SAP Cloud for Analytics (SAP Cloud for Analytics)

This is very important to the strategy of analytics as a whole. One thing to note off the bat is that on-premise solutions will continue to be invested in and maintained. What we are seeing across the industry is a move to cloud based services for many things across the enterprise, and analytics is a big one that's adapting with that trend. Who better to dive into that segment than the market leader for traditional analytics solutions, the market leader for in-memory technologies, as well as the developer for the best cloud data platform? When we put those three together we end up with SAP Cloud for Analytics which will be revealed in roughly half an hour from now. It's the only platform available that is a true cloud based business facing offering for dashboards, predictive analytics, and everything in between.

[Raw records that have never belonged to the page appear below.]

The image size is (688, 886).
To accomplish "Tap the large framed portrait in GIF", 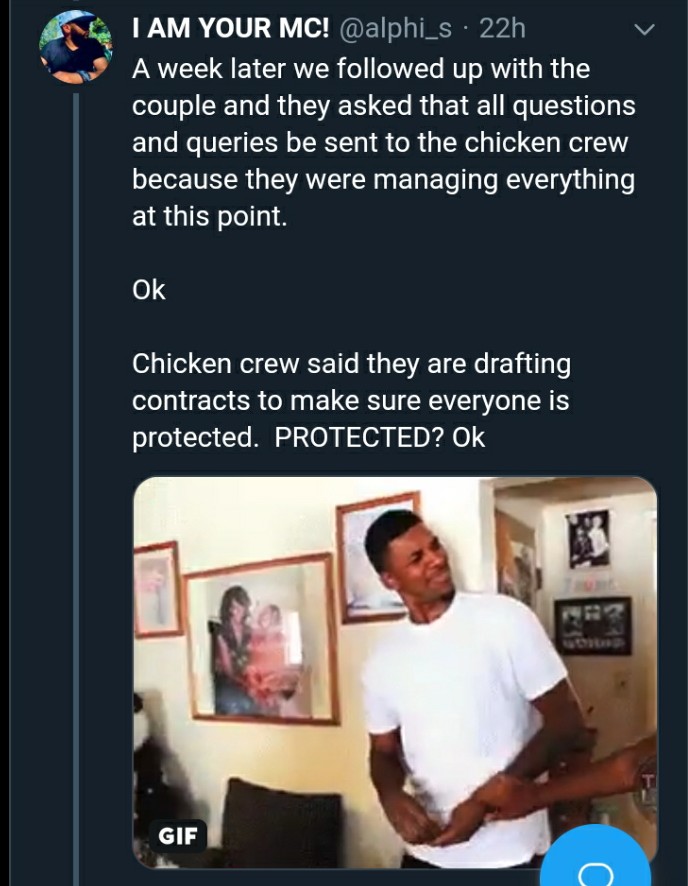I will (x=261, y=640).
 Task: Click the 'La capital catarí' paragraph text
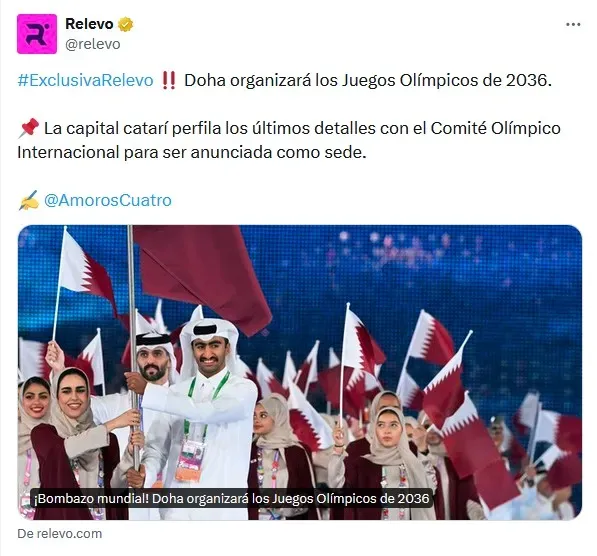[x=289, y=140]
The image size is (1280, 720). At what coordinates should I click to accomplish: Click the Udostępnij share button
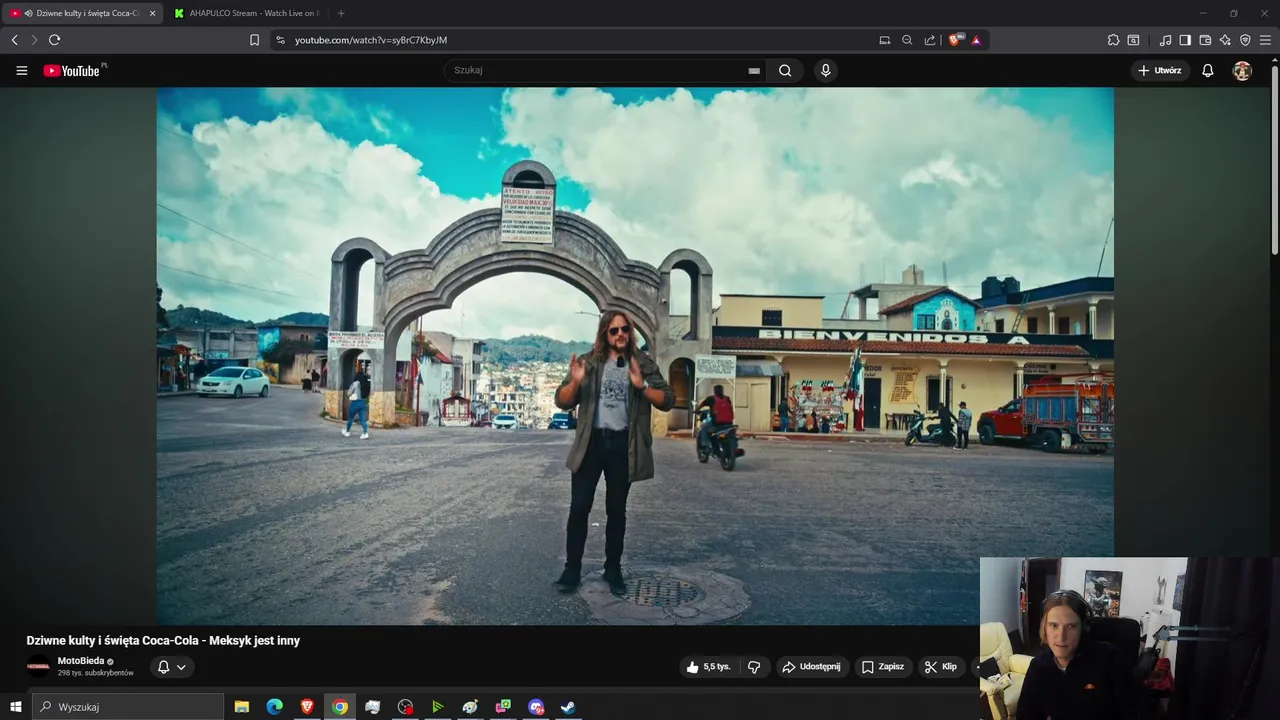[x=811, y=667]
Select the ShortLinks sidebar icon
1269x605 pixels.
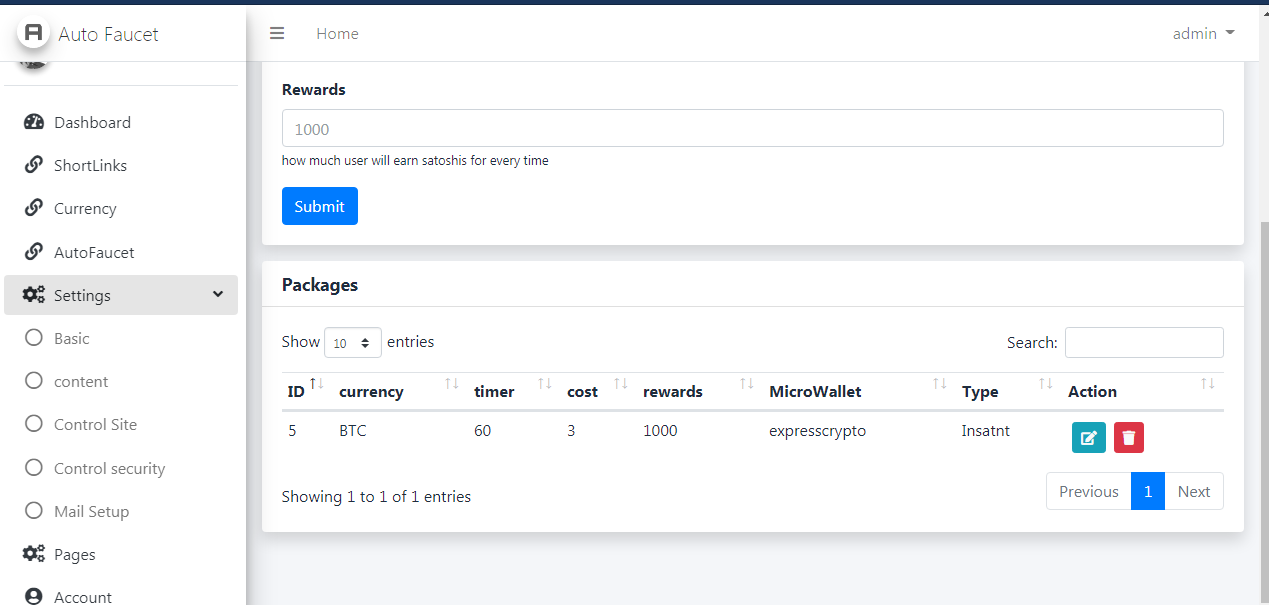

It's clear that there's a lot going on with significant investments being made in the platform and analytics space, and it's exciting to be right in the middle of it as it's all unfolding. The goal is to create partnerships in order to enable organizations, both small and large, to innovate, and SAP's got the toolkit to allow our customers to be the disruptors in their space. It'll be an exciting TechEd 2015, we're all looking forward to talking with everyone who came out!